* PROBLEM REQUIREMENTS *
Copy only what lies from the line containing "The image size is (1568, 715)." through the line containing "Task: Expand the Administrative Reports node" in the entries below, keeping both end lines exact and dropping every picture.

Stored data entries
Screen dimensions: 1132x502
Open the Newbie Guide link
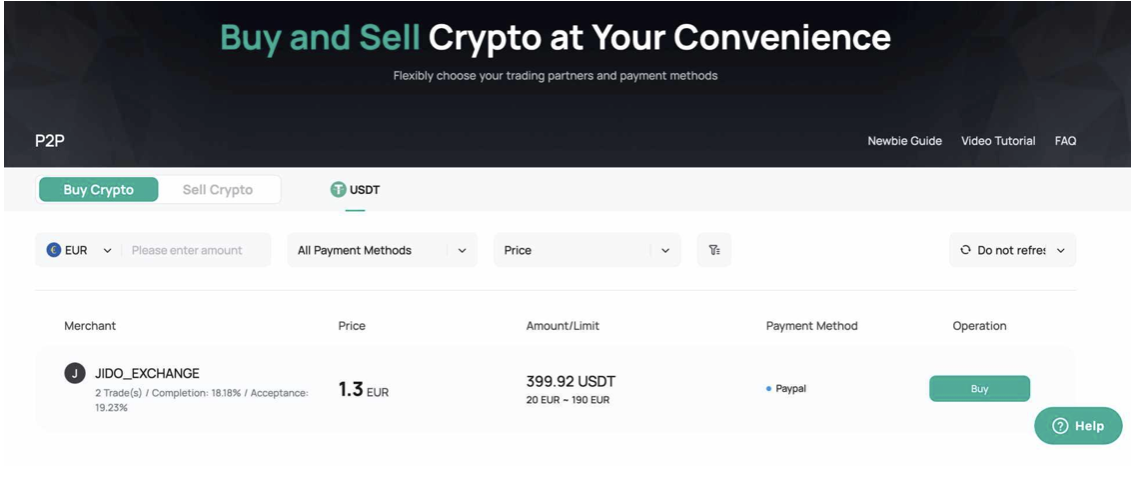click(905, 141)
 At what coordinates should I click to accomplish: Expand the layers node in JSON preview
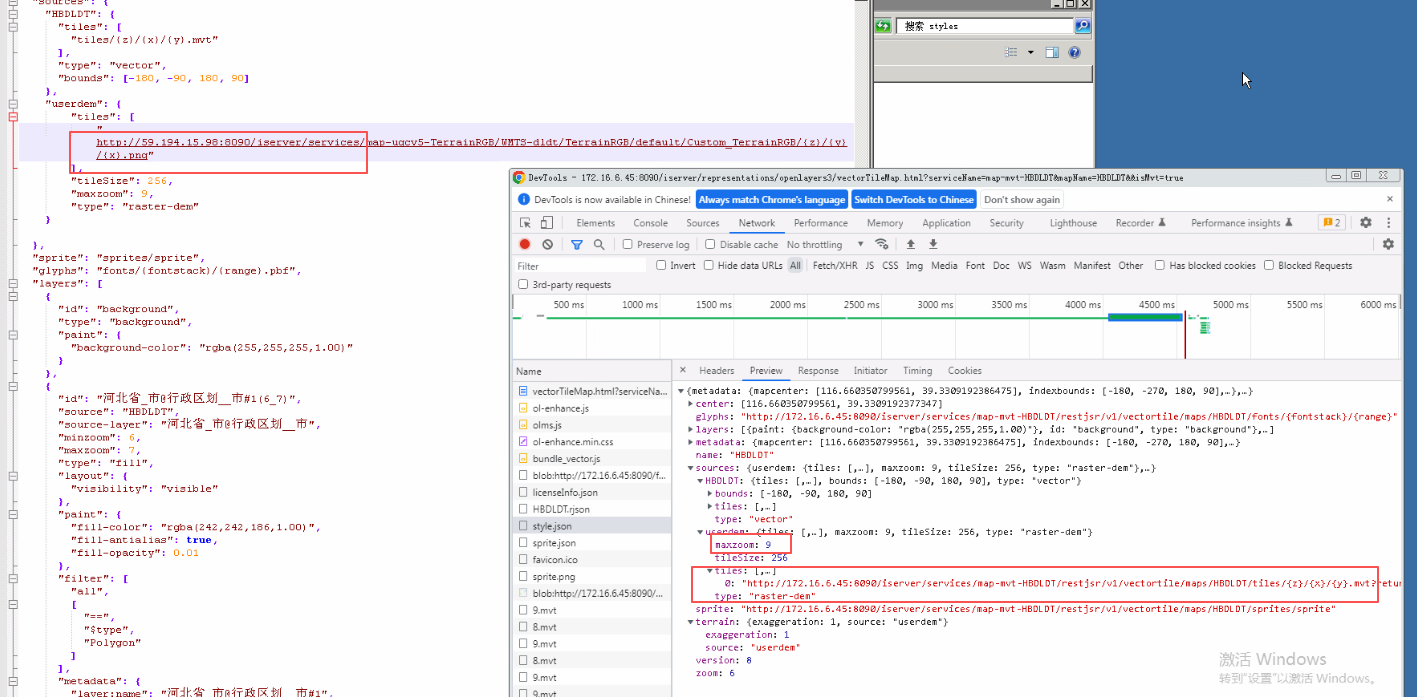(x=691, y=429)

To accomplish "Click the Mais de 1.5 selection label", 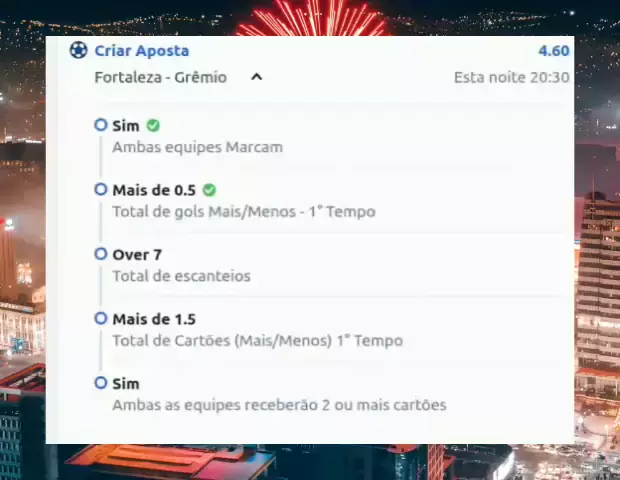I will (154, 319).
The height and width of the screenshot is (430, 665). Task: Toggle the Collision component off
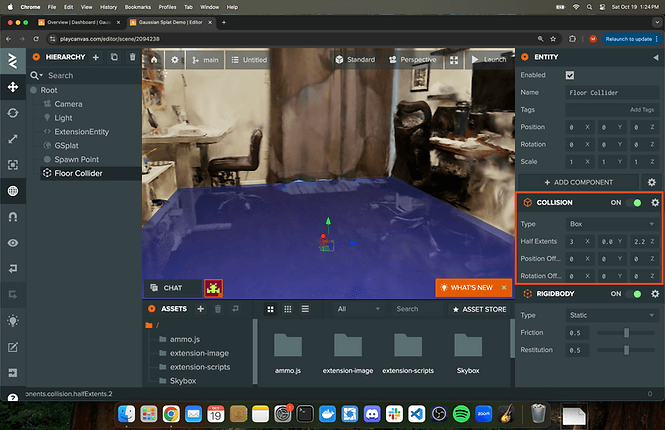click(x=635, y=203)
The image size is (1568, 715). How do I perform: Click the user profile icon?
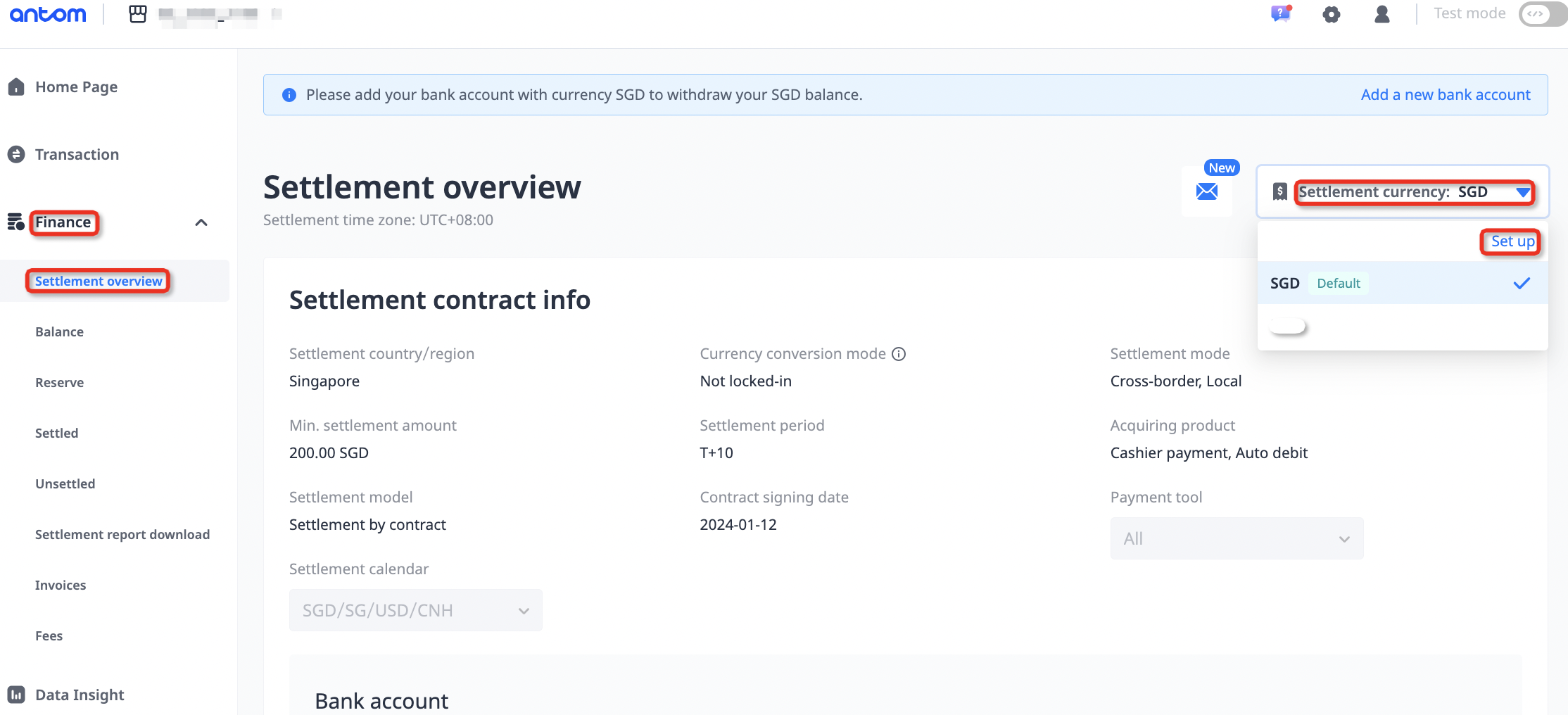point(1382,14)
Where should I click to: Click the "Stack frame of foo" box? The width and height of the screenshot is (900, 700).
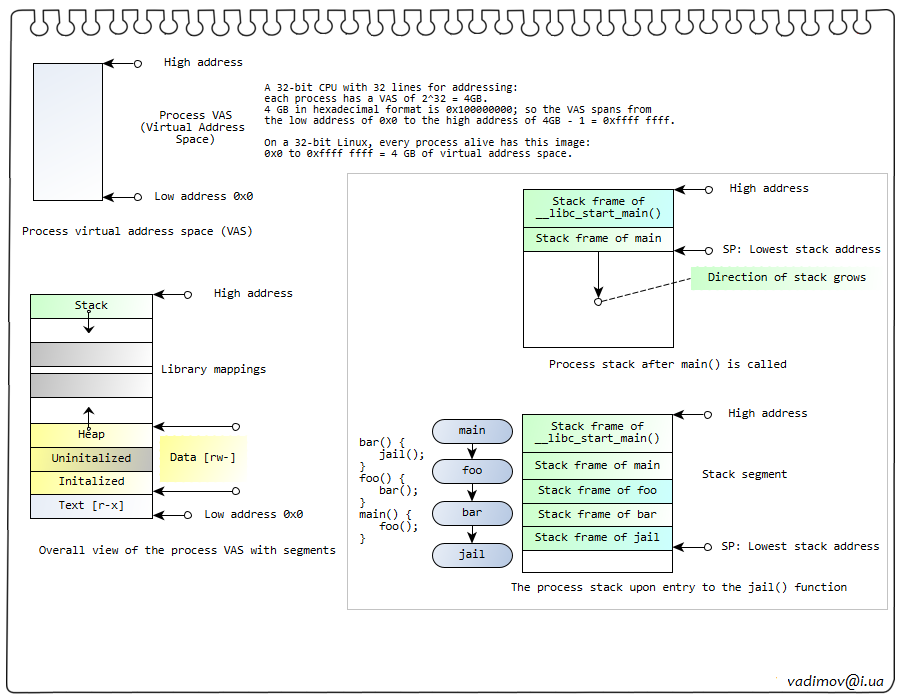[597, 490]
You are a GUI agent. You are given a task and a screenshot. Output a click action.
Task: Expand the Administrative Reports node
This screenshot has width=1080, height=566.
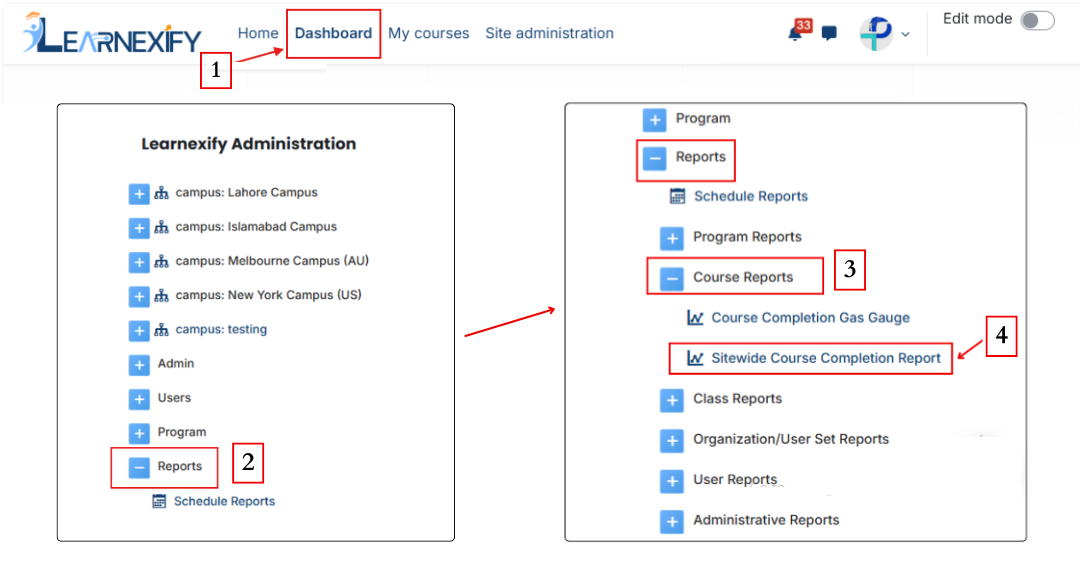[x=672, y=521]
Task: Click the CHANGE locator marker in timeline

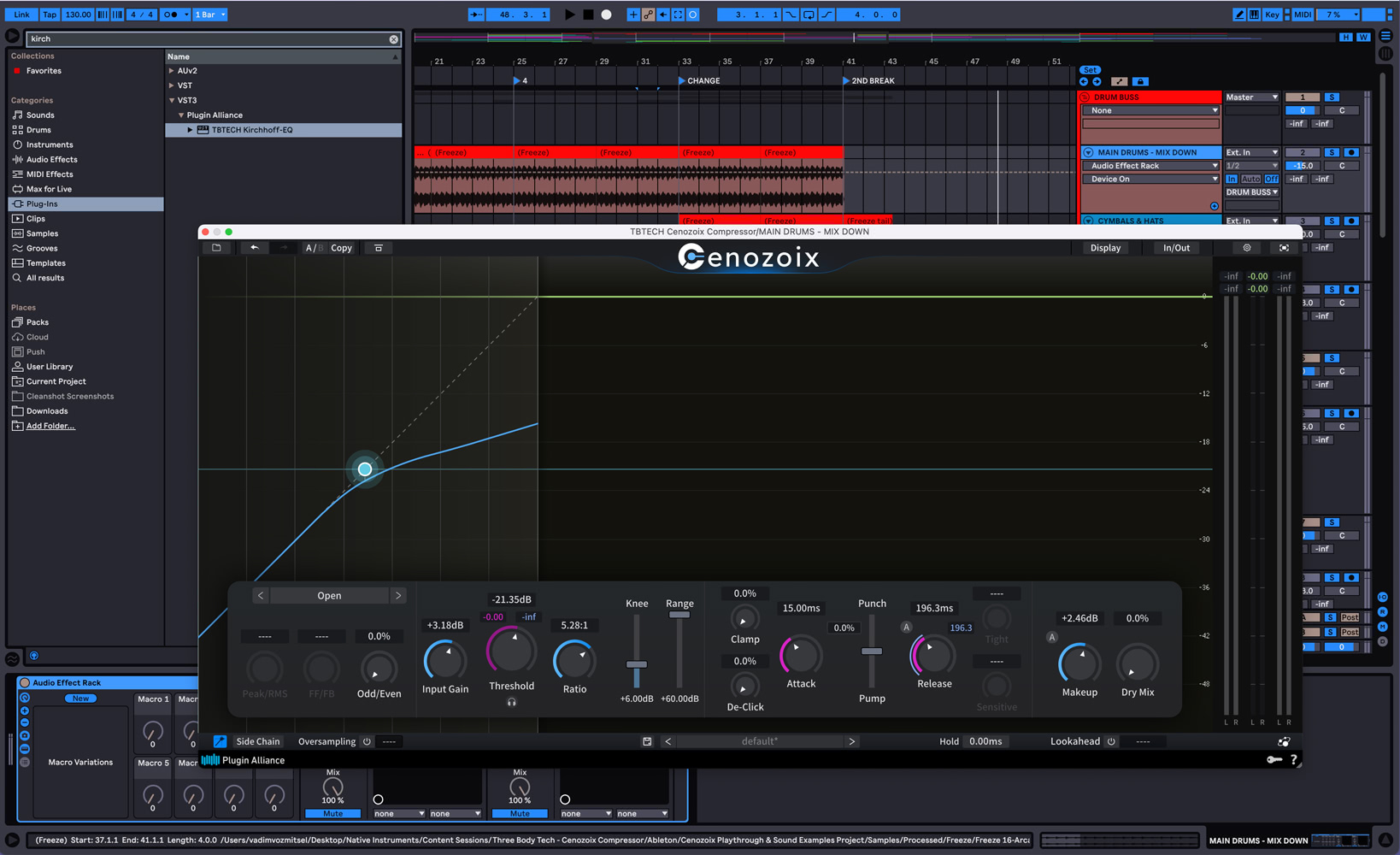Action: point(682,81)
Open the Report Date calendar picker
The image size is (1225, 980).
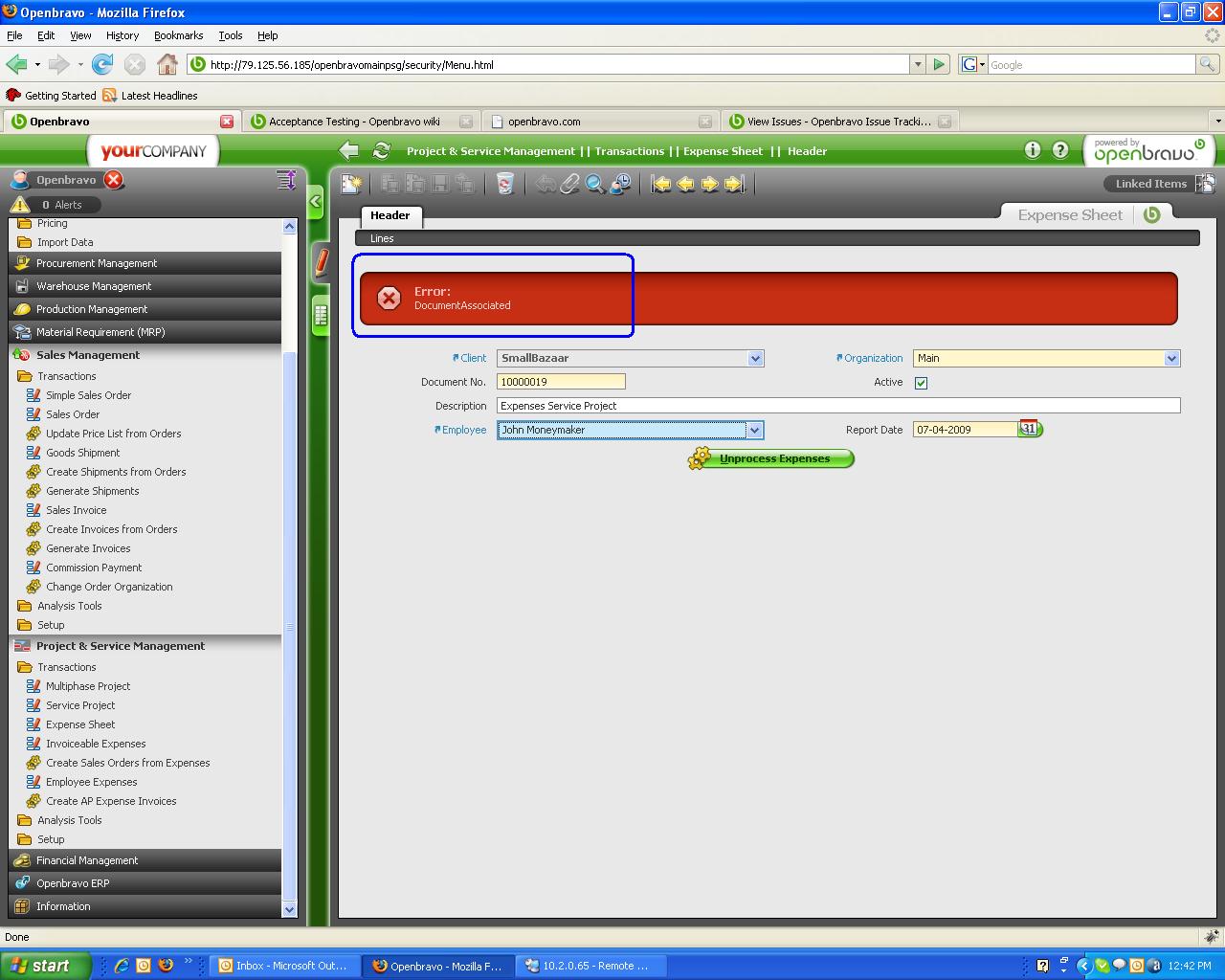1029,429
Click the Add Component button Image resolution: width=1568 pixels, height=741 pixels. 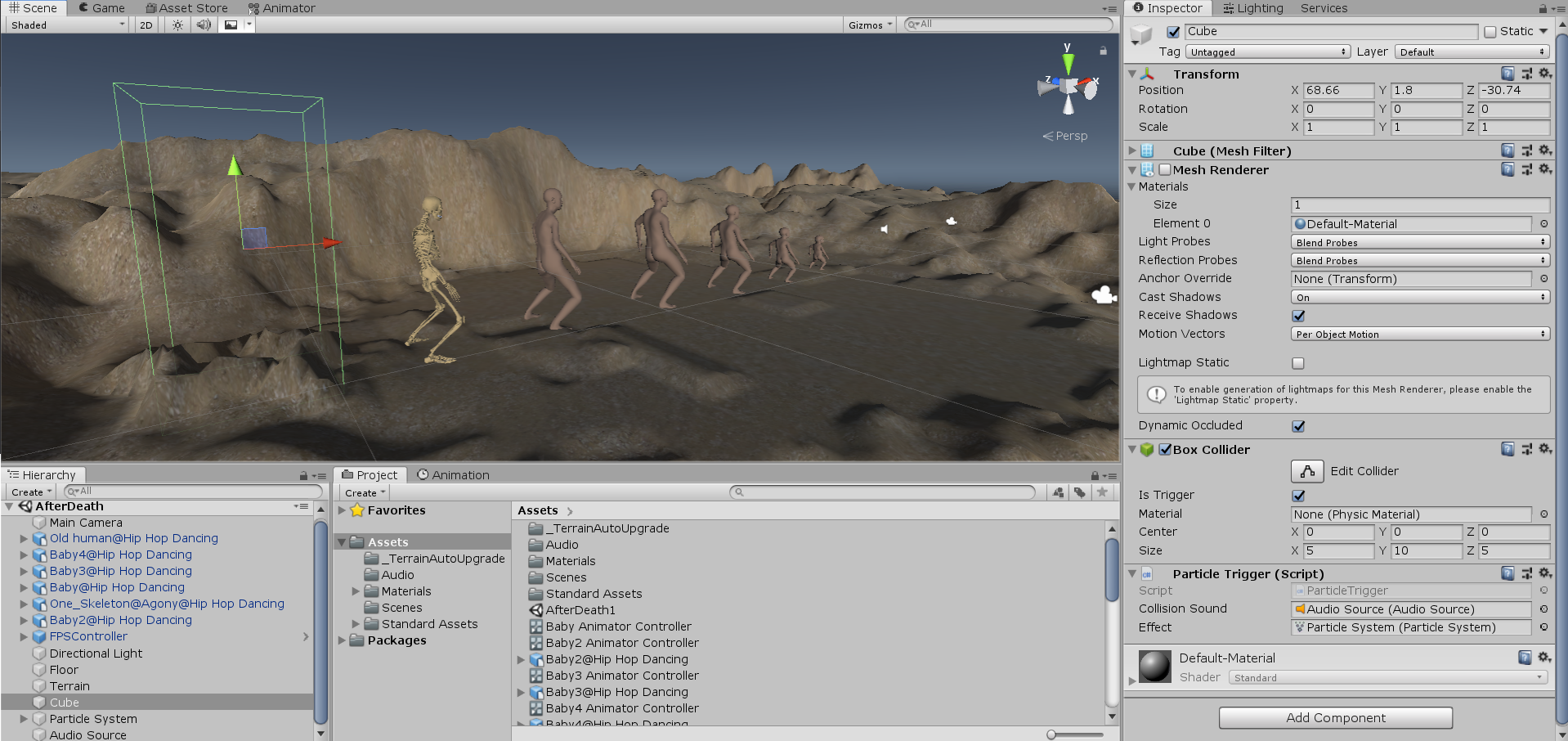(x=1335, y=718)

* ANSWER SPACE *
The image size is (1568, 715). How do I perform: Click the user profile icon?
point(1382,14)
Where should I click to: Click the "Stack frame of foo" box? The width and height of the screenshot is (900, 700).
[597, 490]
You are a GUI agent. You are given a task and a screenshot. Output a click action.
Task: Expand the Administrative Reports node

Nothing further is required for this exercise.